Don’t get me wrong, we MUST educate the public about the proper use and storage of firearms. Guns should never be accessible to children and any person who owns a firearm must be trained in its safety and proper use. However, the role of the physician should remain, first and foremost, as healer—We should not be required to become firearm educators, nor should we be required to document firearm possession to the government. While I do concede that there is likely a role for the discussion of guns in a Pediatrician’s office (with the parents) in order to ensure that guns are stored properly in the home, I do not think that there should be any type of discussion in Adult medicine. There has been much research in this area and much controversy remains. This past week in the Annals of Internal Medicine, researchers from Colorado found that there is a vast array of opinions among patients when it comes to physicians asking them about guns. Only 25% of patients surveyed thought that it was ALWAYS appropriate for a physician to have a discussion about guns. 34% of those studied in stated that it was NEVER appropriate for a physician to ask about gun possession or gun use. While study authors spin the data to say that nearly 2/3rds of respondents think that it is SOMETIMES ok to ask about guns, the reality is that many Americans feel that this type of interaction is not appropriate.
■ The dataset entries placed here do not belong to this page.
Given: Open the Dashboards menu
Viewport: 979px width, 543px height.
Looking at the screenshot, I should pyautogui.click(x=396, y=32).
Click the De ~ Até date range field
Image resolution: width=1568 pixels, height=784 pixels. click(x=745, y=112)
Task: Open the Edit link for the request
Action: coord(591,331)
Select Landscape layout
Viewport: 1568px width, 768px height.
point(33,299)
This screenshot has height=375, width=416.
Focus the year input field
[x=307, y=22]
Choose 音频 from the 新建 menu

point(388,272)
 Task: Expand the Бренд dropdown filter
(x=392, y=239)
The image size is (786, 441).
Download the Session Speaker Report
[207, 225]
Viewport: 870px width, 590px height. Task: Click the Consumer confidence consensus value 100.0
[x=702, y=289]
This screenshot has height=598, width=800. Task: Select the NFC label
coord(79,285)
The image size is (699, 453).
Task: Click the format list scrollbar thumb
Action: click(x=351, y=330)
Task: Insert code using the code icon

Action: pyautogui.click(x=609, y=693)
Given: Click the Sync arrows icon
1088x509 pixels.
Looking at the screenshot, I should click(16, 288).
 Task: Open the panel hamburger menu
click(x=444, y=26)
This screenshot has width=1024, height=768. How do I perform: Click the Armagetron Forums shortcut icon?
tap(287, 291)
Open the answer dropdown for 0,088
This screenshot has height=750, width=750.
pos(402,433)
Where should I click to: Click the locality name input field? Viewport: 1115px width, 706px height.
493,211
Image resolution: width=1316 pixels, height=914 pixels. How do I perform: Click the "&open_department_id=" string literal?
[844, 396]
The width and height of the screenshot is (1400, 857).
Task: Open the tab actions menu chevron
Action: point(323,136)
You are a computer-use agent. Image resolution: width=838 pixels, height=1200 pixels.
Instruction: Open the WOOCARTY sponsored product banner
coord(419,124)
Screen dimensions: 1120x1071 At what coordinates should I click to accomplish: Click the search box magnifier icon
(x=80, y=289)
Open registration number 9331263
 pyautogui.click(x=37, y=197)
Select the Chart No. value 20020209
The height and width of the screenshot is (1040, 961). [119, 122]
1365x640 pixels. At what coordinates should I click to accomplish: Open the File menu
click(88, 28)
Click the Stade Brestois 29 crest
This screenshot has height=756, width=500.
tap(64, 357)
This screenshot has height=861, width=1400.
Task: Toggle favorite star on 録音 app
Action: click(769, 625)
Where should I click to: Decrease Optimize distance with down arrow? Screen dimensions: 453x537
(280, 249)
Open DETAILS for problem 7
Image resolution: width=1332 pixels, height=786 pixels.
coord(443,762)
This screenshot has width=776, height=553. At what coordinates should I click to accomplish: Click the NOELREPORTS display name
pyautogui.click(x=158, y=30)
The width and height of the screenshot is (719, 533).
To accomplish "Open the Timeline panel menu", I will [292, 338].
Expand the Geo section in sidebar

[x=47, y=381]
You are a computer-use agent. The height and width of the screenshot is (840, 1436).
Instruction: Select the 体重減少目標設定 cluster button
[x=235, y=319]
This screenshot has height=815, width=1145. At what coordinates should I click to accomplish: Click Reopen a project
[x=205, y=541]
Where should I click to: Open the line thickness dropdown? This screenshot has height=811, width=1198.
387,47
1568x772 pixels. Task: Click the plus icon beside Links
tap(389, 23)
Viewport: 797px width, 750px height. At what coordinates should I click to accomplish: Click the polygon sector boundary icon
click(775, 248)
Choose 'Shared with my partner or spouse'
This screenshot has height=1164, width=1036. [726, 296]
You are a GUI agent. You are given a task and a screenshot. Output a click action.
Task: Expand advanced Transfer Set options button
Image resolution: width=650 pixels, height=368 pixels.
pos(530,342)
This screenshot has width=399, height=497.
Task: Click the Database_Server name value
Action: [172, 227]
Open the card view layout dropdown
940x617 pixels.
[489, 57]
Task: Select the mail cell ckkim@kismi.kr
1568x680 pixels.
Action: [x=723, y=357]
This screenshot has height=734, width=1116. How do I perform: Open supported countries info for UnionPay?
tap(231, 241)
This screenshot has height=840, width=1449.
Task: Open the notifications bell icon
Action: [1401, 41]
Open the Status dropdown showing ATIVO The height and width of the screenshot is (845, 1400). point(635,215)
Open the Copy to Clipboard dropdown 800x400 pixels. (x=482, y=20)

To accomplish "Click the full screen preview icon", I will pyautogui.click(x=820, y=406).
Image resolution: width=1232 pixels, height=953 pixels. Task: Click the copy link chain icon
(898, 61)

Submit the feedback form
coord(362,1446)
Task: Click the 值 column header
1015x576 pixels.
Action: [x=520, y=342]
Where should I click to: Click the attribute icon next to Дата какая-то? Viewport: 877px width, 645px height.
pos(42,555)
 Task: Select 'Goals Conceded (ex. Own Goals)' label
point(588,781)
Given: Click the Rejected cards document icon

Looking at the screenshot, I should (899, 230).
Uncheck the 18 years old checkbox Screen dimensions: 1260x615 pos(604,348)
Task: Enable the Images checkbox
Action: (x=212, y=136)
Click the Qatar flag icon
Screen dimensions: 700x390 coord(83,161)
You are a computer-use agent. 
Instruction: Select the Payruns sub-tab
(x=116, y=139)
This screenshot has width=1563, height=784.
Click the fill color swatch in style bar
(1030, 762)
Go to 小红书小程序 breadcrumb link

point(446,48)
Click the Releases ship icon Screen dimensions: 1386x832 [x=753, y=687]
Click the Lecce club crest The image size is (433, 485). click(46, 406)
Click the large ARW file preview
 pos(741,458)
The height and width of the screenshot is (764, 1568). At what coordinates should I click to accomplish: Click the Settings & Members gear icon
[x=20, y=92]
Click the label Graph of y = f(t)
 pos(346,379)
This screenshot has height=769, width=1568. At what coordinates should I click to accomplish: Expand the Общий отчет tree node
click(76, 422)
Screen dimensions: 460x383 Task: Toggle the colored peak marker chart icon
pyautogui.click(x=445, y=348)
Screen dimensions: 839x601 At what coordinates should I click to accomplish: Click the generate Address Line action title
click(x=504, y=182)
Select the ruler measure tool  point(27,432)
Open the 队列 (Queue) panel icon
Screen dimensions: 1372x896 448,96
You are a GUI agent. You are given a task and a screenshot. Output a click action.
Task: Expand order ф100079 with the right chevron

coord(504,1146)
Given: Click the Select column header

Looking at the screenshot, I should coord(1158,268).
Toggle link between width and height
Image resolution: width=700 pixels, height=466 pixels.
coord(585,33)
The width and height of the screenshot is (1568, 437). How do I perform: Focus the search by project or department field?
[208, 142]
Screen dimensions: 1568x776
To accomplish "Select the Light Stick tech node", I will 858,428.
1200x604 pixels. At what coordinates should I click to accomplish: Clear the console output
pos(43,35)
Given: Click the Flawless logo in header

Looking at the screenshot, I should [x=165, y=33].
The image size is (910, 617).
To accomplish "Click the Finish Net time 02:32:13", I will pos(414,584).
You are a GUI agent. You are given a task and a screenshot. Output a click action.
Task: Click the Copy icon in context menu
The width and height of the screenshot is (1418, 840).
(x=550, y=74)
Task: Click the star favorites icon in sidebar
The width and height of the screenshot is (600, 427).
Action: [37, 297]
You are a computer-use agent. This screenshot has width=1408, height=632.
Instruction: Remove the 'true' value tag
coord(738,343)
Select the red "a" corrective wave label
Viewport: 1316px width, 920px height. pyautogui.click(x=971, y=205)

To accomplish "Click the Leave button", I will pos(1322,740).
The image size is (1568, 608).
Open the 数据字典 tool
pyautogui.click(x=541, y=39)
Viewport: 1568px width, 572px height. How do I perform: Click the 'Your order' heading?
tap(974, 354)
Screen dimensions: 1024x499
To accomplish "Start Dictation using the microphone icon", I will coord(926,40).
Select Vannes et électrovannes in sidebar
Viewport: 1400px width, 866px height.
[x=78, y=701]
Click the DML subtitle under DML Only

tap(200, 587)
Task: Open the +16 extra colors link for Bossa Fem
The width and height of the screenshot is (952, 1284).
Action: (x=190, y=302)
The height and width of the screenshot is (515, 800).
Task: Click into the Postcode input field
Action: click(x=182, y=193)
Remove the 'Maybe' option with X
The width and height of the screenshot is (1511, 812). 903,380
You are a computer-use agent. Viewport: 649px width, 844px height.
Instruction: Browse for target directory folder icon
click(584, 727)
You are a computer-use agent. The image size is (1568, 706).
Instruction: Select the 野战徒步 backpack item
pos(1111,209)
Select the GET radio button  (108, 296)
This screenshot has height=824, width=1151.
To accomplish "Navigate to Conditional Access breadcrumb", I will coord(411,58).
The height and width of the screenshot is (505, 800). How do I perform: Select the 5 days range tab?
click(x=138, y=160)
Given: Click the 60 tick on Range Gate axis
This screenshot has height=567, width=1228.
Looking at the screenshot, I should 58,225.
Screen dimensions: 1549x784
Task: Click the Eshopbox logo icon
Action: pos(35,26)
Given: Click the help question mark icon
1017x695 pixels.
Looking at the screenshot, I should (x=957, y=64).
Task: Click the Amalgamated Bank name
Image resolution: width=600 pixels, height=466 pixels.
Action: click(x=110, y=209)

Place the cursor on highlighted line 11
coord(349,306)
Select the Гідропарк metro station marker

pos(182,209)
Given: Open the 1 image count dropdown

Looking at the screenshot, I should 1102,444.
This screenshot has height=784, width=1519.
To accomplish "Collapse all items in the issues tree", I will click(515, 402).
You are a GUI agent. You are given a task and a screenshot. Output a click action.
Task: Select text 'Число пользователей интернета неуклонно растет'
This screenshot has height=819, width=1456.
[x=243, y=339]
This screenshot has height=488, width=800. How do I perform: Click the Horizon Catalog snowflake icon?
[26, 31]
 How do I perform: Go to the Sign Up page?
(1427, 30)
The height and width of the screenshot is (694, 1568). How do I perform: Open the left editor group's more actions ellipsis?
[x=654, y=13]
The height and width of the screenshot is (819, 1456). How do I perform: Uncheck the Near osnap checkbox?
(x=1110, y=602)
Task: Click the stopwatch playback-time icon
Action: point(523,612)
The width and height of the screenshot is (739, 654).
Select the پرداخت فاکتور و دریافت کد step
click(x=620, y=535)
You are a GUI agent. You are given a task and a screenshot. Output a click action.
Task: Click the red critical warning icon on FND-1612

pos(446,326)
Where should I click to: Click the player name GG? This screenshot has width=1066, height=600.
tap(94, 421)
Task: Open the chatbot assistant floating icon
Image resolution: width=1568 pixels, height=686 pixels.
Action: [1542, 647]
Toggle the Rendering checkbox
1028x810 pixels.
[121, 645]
Sadly, there are far too many gun related deaths in the US today. We must do more to prevent criminals, those with mental illness, and others who would do us harm to possess guns. This should be the work of the community and the local, state and Federal government—NOT the work of the physician. I fear that if we begin to mandate data collection of this sort by physicians and other healthcare providers we will undermine the trust that our patients place in us every single day.